-- Material for this exercise follows --

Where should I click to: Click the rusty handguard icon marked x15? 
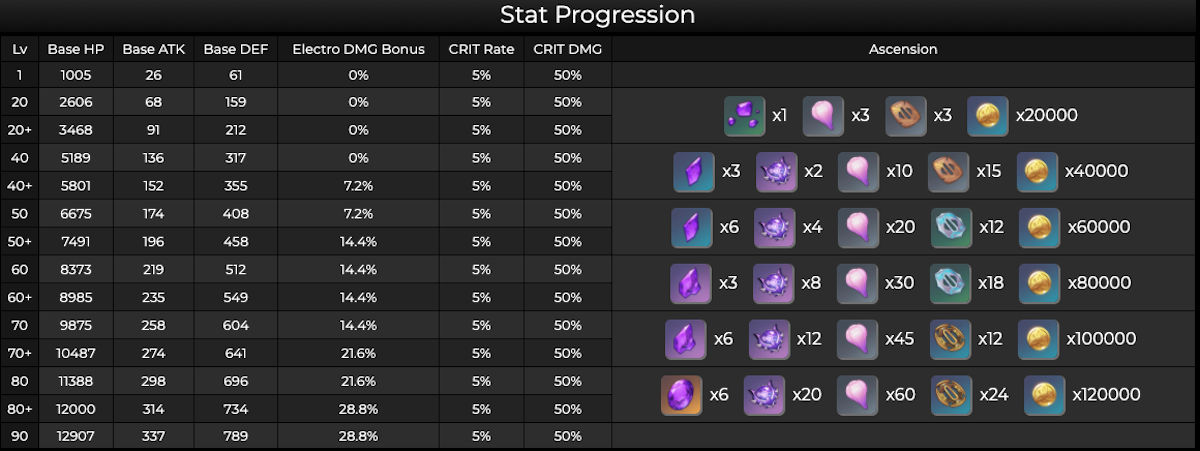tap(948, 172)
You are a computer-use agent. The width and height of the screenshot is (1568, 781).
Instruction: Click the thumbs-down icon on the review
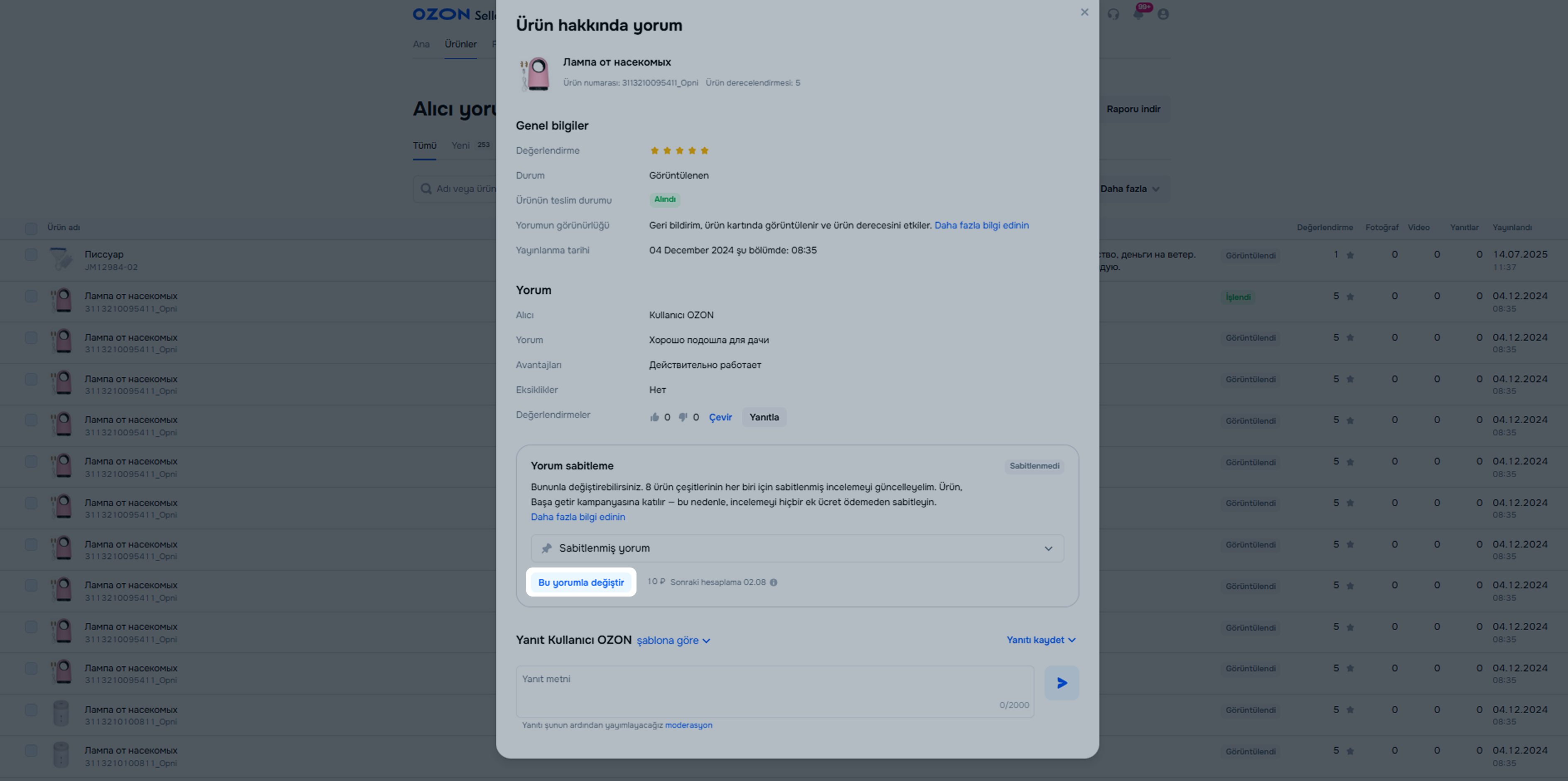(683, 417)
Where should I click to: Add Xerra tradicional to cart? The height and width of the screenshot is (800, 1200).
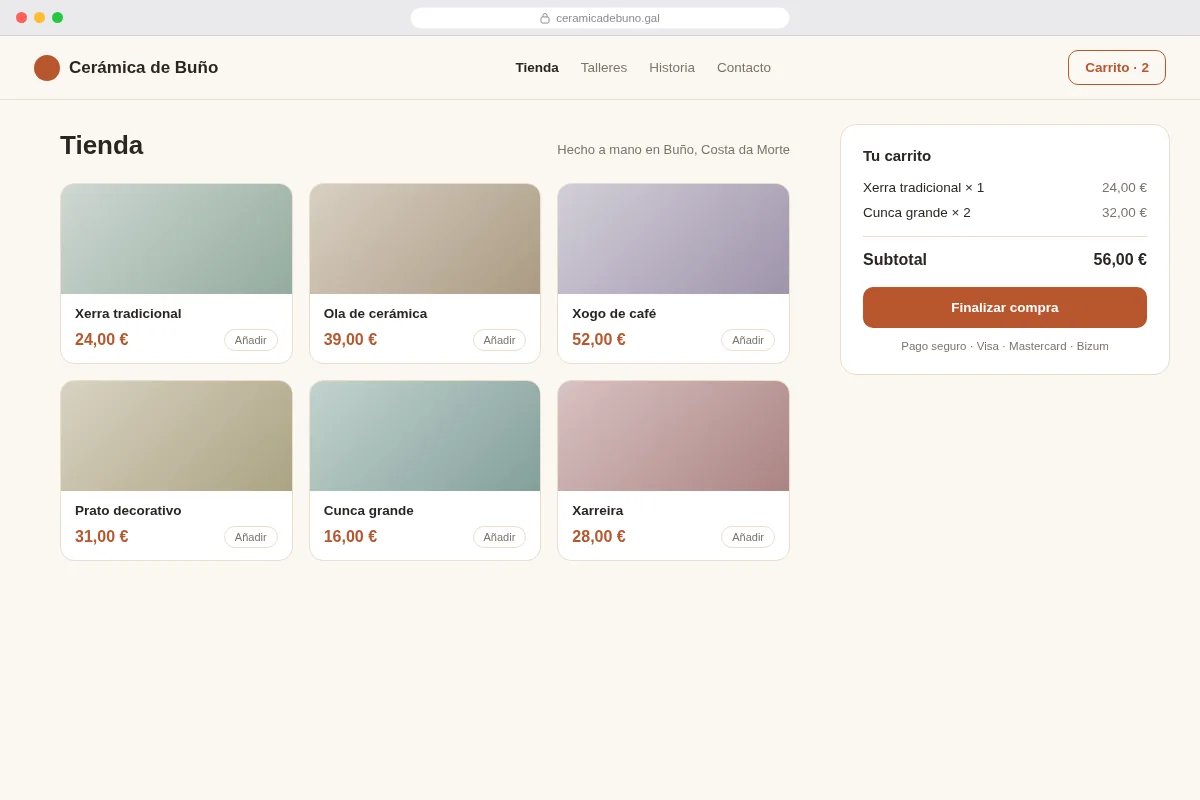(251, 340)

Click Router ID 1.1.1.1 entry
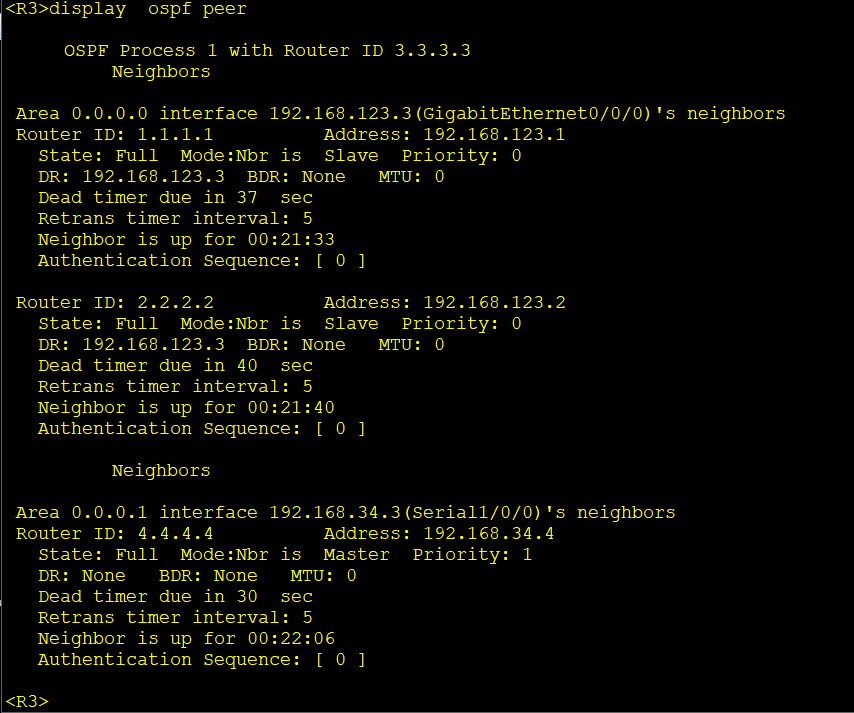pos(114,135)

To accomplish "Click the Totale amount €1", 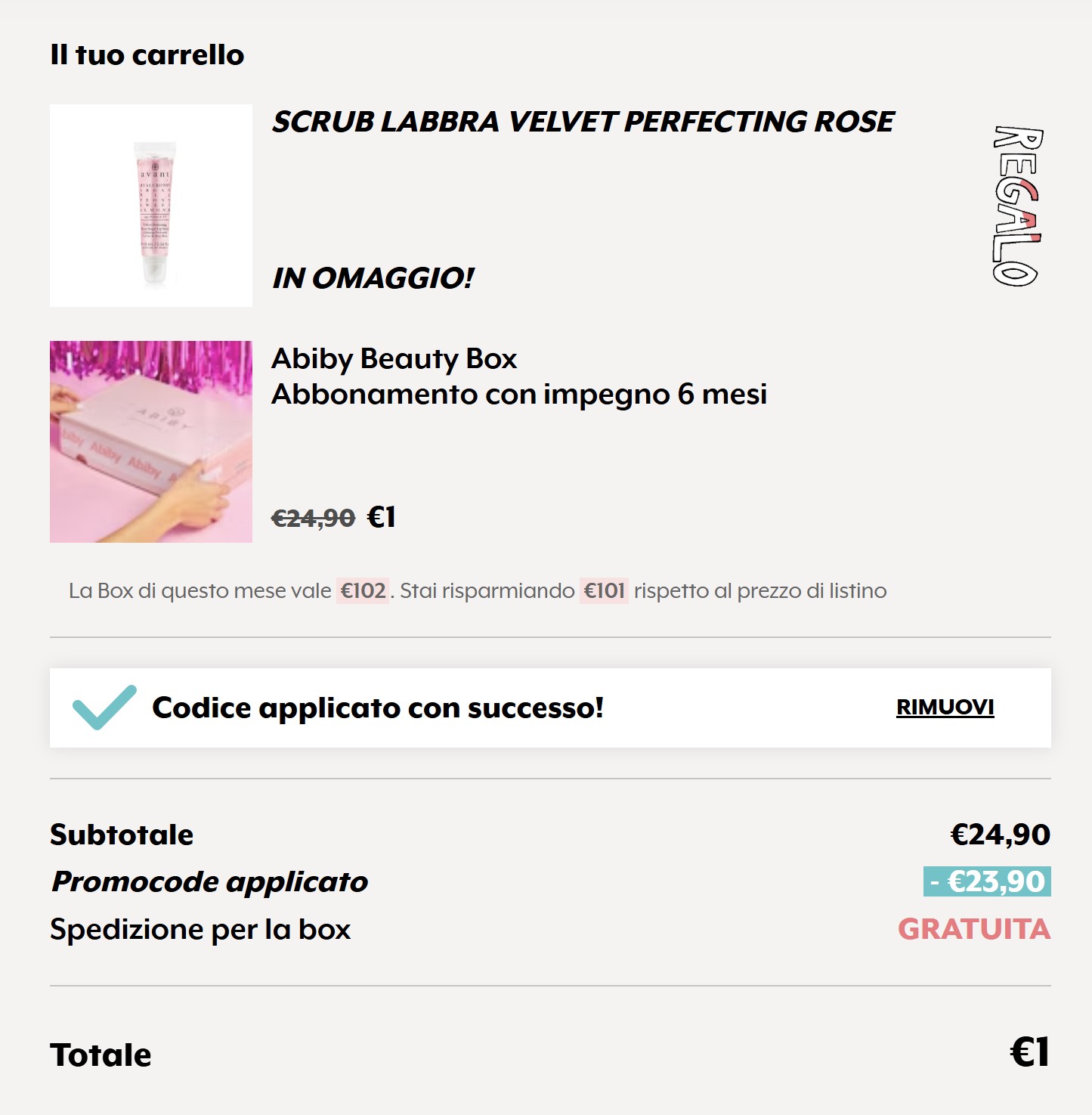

-- Material for this exercise concluded --

Assignment: Would you print, exactly as they appear, the lines from the line with "Click Router ID 1.1.1.1 entry" through the end of the entries above, leaving out the pictures?

Solution below:
Click Router ID 1.1.1.1 entry
pos(114,135)

To accomplish "Click the Totale amount €1", 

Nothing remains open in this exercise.